TIME TO DON THE APRONS
Spiced Carrot Muffins

When “Nevada Grown: A Year in Local Food” appeared on my desk, Publisher Janet Geary decided we should get cooking. Eight tasty dishes were chosen: Waikiki Meatballs, Caramelized Onion Breakfast Bake, Spiced Carrot Muffins, Dr. Deetken’s Spinach Casserole, Smoky Chili Corn on the Cob, Honey Applesauce Cake, Korean-Style Bently Ranch Short Ribs, and Butternut Squash Mac and Cheese. We’re a diverse group, to say the least.

There are healthy recipes, decadent ones, vegetarian, carnivorously oriented…and everything in between. Choosing a favorite wasn’t hard from the many options, but after tasting these dishes—some simple, some more skilled—each was determined a winner, and we all enjoyed the experience of cooking them.

Farmers markets are open all over southern Nevada, and up north, there are community sustained agriculture (CSA) programs, co-ops, and even some local produce in chain grocery stores. It’s not that hard to find Nevada-grown items and when incorporated into the entire meal-planning event, it can make mealtime that much more rewarding.

But be warned: dive into this cookbook, and you may have trouble choosing a favorite.

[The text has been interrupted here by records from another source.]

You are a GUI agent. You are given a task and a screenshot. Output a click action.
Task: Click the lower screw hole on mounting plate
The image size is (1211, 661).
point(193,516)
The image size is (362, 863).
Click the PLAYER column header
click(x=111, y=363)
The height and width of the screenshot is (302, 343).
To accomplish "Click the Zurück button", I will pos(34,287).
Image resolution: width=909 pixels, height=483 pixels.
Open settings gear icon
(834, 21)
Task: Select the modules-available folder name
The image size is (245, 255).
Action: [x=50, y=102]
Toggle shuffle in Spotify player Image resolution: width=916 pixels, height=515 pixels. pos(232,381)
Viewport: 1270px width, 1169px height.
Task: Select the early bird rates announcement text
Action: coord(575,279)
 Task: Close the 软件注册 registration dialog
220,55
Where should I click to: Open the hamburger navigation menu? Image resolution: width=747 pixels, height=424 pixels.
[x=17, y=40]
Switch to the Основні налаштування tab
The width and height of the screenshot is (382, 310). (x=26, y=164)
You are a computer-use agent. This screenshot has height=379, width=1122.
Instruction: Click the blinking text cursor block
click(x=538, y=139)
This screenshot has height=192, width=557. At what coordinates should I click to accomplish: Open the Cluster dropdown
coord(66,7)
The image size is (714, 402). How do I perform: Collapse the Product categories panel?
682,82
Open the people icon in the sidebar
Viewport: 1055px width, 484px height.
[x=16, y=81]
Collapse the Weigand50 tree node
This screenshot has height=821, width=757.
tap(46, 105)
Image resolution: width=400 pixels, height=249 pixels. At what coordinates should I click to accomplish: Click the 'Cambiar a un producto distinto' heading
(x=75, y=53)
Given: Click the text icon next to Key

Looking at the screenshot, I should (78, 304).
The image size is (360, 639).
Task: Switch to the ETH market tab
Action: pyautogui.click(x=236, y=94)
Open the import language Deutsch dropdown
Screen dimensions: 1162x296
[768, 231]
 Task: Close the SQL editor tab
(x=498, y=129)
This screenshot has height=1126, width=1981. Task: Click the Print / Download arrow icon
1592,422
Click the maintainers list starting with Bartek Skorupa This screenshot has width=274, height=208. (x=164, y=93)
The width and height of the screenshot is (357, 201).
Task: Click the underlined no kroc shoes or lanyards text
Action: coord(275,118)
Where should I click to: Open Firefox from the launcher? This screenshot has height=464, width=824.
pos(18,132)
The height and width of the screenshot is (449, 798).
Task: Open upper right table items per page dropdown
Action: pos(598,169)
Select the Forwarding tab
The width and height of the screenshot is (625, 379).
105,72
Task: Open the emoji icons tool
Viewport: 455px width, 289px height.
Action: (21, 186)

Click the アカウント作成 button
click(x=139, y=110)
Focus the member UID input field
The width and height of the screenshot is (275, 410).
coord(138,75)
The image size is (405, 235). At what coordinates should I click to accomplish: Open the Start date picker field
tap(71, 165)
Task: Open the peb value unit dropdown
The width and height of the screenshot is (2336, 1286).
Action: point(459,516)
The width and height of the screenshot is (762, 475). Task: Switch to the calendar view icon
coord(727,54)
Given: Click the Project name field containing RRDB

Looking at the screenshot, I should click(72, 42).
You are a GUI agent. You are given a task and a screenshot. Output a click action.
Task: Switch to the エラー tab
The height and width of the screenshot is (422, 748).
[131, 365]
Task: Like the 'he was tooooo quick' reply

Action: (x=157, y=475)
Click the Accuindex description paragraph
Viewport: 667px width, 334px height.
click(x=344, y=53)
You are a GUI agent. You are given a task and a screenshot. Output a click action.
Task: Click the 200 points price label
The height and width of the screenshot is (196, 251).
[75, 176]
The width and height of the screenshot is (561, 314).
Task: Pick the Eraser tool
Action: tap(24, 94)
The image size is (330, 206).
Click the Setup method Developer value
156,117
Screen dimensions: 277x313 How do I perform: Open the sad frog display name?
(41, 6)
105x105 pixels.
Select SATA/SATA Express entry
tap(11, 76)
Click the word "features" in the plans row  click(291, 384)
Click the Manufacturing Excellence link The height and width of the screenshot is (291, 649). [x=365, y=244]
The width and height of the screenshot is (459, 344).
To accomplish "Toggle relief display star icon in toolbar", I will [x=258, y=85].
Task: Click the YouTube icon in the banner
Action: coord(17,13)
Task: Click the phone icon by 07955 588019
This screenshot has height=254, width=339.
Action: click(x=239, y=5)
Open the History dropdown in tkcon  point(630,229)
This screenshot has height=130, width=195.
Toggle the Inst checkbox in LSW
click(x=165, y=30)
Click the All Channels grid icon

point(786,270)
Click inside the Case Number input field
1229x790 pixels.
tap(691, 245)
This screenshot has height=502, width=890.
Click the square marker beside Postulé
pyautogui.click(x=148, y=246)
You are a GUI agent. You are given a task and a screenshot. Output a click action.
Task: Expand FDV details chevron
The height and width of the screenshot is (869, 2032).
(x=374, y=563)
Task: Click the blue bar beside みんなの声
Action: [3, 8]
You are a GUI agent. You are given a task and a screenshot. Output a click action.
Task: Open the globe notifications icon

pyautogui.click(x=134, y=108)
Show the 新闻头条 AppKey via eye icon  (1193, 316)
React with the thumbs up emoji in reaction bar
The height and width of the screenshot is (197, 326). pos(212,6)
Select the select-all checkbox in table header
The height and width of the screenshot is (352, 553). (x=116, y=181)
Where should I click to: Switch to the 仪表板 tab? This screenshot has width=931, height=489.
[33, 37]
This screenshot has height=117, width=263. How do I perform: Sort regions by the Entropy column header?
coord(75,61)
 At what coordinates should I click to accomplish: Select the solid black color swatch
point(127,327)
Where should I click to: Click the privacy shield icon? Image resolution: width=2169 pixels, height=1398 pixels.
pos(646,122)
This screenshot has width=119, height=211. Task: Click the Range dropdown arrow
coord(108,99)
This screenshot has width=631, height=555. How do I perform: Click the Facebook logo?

“I have so many. My favorite is probably the Chocolate Zucchini Cake; it’s my reward for eating all my vegetables,” Ann says. “But the Butternut Squash Mac and Cheese is dynamite. And the Onion Pie is so wonderful. It’s savory, kind of like a quiche, and it’s just a wonderful flavor.”

With more than 150 recipes, “Nevada Grown: A Year in Local Food” beckons anyone who loves to eat to accept the invitation to taste a different side of Nevada.